The Elon University women’s soccer team took the field tonight with a different purpose. Tonight was their final spring practice match, a game against Belmont Abbey. Tonight’s game was in honor of former Elon player Nicole Dennion '16, who passed away in November at the age of 22 after a battle with Ewing’s Sarcoma, a rare form of bone cancer. 

In her time at Elon, Dennion earned Southern Conference Player of the Year honors in 2013 after scoring 15 goals that season and helping the Phoenix earn a runner-up finish in the SoCon Tournament. She was also the recipient of the Stein H. Basnight Outstanding Athlete Award, Elon’s highest athletics honor.

“She was the best player that I’ve ever stepped on the field with and the best player to ever put on an Elon jersey,” said Kate Murphy '15, former Elon soccer player and teammate of Dennion's. “She played with so much passion and so much pride and just had this way of inspiring everyone around her to work as hard as they possibly could. She made everyone around her better and want to work harder.”

Murphy said that when Dennion was diagnosed with cancer it was heartbreaking news, but the team knew that she was strong and would fight to the very end.

“You know ... it was obviously really tough for our team but it also really brought us together and brought us a lot closer and someone to rally around,” Murphy said. "I think it really gave and appreciation for the opportunity we had to play at this school and for this amazing program and for this team. We all really came out harder every single time that we stepped on that field to kind of honor her and the type of player that she was.”

For head coach Chris Neal, watching Dennion battle cancer was difficult, but it taught him something about life.

Required actions ::
**1.** Please list every person the Nicole Dennion tribute article identifies by name along with a role connected to Elon soccer, and give that role.
**2.** Pick up the Nicole Dennion tribute article right after its final sentence and carry it forward.

Stored data ::
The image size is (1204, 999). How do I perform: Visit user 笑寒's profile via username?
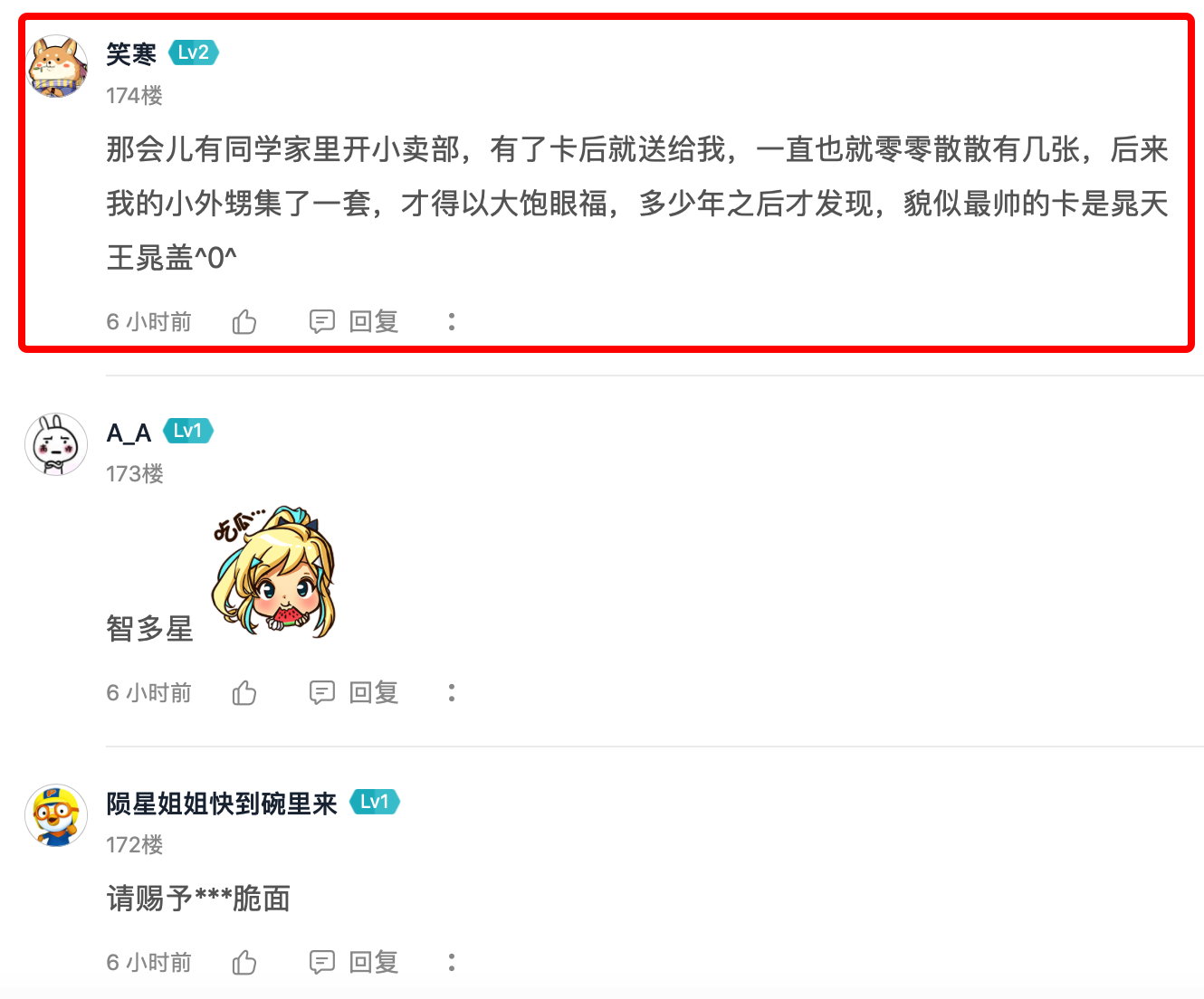tap(131, 54)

Solved problems ::
**1.**
Nicole Dennion '16: former Elon player
Kate Murphy '15: former Elon soccer player and teammate of Dennion's
Chris Neal: head coach

**2.**
“I think that for anyone that was close to Nicole it was tough. It doesn’t matter if you’re the head coach or one of her friends,” he said. “But It was new to all of us and was difficult. We all learned a great deal about life and about relationships and who’s important to you and what’s important in life through that process.”

The Phoenix teamed up with the Vs. Cancer Foundation for Thursday night’s game. The organization is a nonprofit fundraising campaign for the Pediatric Brain Tumor Foundation. Though Dennion didn’t have brain cancer, Neal said that it was a good way to honor Dennion and serve a good cause at the same time.

Prior to tonight’s matchup, the team had raised just under $7,000 for the fight against pediatric brain cancer. Murphy says that having events like this are not only special for the players, but also for the community and the school as a whole.

“It’s really cool to be part of a program that you feel so connected to and want to come back and support this team and support the girls that I didn’t even necessarily play with,” she said. “But to know that we are part of something so special and [Dennion] and her legacy really connected this team and I think it will forever.”